SAFETY AND EFFICACY OF LENABASUM IN SUBJECTS WITH DIFFUSE CUTANEOUS SYSTEMIC SCLEROSIS SUBJECTS: AN OPEN-LABEL EXTENSION OF A PHASE 2 STUDY
Objectives:
1. Identify the impact of systemic sclerosis on the patient.
2. Describe the effects of lenabasum in patients with diffuse cutaneous systemic sclerosis.
Introduction:
Lenabasum is a synthetic, non-immunosuppressive, selective cannabinoid receptor type 2 agonist that activates resolution of innate immune responses and limits fibrosis in animal models of SSc. Lenabasum had acceptable safety and tolerability, and improved efficacy outcomes in a 16-week, double-blind, randomized, placebo-controlled Phase 2 study in dcSSc subjects (NCT02465437).
The purpose of this open-label extension (OLE) phase was to provide long-term safety and efficacy data on lenabasum.

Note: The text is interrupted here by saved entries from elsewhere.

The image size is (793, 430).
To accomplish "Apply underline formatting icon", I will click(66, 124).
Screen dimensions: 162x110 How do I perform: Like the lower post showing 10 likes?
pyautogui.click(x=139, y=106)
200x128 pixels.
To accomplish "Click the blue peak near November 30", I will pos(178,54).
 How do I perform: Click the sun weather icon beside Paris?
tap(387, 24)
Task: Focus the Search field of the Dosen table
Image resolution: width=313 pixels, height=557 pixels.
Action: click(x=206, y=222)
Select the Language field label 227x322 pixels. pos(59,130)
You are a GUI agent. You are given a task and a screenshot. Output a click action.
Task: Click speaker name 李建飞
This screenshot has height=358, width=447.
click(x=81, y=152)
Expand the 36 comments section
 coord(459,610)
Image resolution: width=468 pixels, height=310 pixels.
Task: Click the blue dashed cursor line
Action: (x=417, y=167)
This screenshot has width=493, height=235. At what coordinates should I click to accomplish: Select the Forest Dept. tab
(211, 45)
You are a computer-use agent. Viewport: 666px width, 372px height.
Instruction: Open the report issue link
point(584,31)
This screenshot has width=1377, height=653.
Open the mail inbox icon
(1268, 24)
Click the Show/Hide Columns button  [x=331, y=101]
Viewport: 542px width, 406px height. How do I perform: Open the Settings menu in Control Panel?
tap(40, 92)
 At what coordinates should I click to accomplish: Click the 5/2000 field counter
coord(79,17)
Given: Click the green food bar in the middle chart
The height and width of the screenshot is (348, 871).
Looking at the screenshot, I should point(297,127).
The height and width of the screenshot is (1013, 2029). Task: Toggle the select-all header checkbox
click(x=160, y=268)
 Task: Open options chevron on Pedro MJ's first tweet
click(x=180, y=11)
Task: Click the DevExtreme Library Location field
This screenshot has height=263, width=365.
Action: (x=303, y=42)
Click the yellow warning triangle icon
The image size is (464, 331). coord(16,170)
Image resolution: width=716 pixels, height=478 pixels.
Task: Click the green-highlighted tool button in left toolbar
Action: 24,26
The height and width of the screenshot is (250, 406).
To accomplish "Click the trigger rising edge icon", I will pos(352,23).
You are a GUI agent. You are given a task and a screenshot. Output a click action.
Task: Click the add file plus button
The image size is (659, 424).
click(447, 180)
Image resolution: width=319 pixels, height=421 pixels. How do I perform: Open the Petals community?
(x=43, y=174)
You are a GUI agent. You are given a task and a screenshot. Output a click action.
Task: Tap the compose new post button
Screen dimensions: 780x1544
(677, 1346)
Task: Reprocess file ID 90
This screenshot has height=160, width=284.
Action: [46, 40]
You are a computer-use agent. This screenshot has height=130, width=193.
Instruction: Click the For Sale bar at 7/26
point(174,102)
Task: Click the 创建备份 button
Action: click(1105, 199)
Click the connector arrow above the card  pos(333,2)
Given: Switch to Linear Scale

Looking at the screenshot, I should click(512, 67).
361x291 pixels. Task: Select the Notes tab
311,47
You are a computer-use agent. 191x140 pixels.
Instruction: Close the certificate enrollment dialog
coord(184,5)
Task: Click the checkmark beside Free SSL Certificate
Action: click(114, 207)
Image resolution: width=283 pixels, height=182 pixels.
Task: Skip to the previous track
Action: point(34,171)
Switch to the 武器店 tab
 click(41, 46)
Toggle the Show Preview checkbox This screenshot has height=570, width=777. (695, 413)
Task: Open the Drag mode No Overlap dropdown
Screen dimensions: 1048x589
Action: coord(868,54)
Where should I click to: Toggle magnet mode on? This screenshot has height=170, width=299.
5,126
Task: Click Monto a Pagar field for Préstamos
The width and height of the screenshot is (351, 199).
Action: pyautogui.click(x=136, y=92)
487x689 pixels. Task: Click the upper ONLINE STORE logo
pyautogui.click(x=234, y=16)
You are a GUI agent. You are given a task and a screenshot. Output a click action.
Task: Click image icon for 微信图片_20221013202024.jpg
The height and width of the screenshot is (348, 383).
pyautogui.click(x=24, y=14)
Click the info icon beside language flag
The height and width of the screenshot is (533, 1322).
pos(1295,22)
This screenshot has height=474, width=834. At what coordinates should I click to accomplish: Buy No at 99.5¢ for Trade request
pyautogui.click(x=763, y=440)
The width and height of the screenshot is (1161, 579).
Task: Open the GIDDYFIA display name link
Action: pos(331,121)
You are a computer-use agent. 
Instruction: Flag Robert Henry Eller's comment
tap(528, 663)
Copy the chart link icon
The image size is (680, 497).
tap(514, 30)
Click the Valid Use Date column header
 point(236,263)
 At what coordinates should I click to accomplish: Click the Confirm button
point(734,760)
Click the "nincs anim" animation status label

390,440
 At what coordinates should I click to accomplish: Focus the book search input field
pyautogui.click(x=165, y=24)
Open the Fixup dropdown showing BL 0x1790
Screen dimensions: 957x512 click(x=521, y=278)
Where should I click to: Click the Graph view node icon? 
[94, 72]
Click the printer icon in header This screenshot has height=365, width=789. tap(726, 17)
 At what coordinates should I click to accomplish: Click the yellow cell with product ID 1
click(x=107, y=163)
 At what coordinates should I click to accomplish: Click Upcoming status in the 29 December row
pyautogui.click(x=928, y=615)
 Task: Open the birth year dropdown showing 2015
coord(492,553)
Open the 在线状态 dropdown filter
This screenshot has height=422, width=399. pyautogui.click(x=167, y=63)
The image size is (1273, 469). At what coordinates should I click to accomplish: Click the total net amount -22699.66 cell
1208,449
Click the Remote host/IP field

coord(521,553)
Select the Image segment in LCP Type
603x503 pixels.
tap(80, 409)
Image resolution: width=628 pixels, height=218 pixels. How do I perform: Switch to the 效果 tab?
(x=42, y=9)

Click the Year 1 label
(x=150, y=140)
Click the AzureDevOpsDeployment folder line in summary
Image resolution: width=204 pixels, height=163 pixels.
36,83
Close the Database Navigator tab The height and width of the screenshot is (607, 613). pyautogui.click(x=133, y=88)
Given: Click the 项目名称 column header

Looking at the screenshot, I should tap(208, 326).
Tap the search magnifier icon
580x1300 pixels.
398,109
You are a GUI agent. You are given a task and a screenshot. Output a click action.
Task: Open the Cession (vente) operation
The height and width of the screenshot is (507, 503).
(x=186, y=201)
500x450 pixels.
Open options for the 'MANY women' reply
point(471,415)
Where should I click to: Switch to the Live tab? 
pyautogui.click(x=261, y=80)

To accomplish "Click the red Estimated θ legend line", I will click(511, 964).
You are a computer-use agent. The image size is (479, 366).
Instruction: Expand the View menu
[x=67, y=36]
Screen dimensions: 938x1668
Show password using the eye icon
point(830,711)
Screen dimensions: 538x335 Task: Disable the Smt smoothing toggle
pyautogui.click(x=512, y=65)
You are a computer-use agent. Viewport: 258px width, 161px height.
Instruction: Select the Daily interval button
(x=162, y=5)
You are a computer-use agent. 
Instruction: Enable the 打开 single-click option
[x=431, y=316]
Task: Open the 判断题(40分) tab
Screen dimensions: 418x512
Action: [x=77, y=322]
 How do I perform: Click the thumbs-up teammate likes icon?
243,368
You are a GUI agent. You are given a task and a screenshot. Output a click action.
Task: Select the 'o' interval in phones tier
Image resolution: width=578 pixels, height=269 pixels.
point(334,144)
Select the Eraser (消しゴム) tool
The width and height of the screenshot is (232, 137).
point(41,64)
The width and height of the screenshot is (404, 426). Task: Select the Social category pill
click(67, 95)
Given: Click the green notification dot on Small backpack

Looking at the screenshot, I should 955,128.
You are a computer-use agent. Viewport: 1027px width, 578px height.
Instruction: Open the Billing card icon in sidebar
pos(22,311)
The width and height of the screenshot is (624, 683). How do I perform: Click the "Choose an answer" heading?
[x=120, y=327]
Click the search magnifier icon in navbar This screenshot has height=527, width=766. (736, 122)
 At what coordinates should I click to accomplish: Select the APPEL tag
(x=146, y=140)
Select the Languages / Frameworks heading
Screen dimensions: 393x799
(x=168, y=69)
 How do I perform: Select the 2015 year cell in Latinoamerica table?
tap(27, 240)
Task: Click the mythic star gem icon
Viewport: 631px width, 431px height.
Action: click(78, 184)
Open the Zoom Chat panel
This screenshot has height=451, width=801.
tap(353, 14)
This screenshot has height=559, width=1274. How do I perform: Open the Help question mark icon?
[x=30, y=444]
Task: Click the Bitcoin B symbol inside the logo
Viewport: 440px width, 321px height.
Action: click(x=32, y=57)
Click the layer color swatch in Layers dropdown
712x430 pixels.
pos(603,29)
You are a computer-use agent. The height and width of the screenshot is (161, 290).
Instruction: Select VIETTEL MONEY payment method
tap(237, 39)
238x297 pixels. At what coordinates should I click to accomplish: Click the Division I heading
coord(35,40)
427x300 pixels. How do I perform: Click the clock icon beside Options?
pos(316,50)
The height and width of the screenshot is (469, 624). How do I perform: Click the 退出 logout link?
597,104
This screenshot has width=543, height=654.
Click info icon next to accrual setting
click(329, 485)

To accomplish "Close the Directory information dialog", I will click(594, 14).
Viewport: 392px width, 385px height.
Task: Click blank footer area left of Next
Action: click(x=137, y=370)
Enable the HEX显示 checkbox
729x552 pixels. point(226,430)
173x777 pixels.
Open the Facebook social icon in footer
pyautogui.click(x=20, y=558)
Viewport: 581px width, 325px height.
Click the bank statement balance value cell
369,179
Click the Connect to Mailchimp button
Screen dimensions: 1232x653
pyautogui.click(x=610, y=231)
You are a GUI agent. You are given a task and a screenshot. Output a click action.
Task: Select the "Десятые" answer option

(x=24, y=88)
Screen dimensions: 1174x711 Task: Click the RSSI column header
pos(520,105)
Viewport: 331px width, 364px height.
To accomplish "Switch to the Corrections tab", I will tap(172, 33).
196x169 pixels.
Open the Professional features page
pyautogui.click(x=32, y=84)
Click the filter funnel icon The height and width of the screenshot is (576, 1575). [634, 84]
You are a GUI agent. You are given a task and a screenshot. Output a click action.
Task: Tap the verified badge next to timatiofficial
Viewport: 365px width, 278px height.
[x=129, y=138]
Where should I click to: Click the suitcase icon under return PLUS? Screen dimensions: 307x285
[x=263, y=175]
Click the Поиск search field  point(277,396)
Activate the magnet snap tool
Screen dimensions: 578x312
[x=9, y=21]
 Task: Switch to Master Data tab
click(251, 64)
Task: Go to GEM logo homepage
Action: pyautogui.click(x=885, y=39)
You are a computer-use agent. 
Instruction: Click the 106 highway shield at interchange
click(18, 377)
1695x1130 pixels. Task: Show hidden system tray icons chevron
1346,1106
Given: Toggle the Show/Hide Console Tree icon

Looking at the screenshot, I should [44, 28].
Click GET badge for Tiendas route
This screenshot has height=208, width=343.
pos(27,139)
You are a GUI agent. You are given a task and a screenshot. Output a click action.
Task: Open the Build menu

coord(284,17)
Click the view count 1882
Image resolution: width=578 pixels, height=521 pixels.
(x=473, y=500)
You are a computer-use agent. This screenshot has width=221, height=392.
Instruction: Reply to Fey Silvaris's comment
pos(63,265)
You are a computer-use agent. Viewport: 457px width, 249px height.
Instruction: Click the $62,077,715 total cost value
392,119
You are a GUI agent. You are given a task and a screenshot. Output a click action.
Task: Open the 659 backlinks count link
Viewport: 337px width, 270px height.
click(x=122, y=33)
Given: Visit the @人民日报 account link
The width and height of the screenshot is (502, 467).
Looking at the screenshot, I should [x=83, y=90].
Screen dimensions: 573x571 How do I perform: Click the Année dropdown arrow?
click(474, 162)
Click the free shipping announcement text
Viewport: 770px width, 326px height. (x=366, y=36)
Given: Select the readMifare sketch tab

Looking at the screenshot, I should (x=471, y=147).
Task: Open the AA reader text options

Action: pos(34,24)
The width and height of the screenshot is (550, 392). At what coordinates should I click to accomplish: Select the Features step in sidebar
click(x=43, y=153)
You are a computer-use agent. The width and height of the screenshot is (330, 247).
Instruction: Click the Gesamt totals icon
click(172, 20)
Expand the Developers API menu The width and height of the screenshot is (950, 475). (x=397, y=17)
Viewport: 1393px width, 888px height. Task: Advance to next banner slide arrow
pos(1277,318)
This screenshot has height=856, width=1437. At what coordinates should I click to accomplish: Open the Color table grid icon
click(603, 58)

Subjects who completed the double-blind phase were eligible to receive oral lenabasum 20 mg BID in the OLE that assessed safety and efficacy at 4 weeks, then every 8 weeks.
Case Description:
In the OLE, 36/38 (95%) eligible subjects enrolled, and 29 (81%) completed at least Week 108. Four subjects withdrew consent, 2 withdrew due to AEs unrelated to lenabasum (tendonitis and scleroderma renal crisis), and 1 withdrew for other reasons. At Week 108, 35 (97%) subjects experienced 1 AE, with 294 total AEs. Seven (19%) subjects had ≥1 AE considered related to lenabasum in the OLE, and 3 had AEs judged to be probably or definitely related to lenabasum: 1 had mild fatigue, 1 had a moderate skin ulcer and moderate lymph node pain, and 1 had mild disturbance in attention and mild lethargy and moderate feeling abnormal. Most subjects experienced AEs that were of mild (n=6, 17%) or moderate (n=23, 64%) severity. Six (17%) had severe AEs, and 1 (3%) had a life-threating AE of renal crisis associated with high-dose steroids. AEs in ≥10% of subjects were upper respiratory tract infection (n=13, 36%); urinary tract infection, and arthralgia (each n=6, 17%); and skin ulcer (5, 13.9%). Anemia, cough, depression, dizziness, headache, and herpes zoster occurred in 4 (11.1%) subjects each. Improvement was seen in multiple physician- and patient-reported efficacy outcomes. The ACR CRISS median score (primary efficacy outcome) was 0.98 at Week 108 and mRSS declined by mean (SD) = -9.2 (7.2) points. Health Assessment Questionnaire-Disability Index, Physician Global Assessment, Patient Global Assessment, skin symptoms, itch, and multiple PROMIS-29 domains also improved. FVC% predicted decreased 2% from baseline.
Discussion:
In this OLE, lenabasum had a favorable safety and tolerability profile with no serious AEs or study discontinuations related to lenabasum. Efficacy outcomes showed stable improvement from about 1 year in the OLE. Background therapy, natural history of the disease, and open-label dosing limit what can be definitely attributed to lenabasum.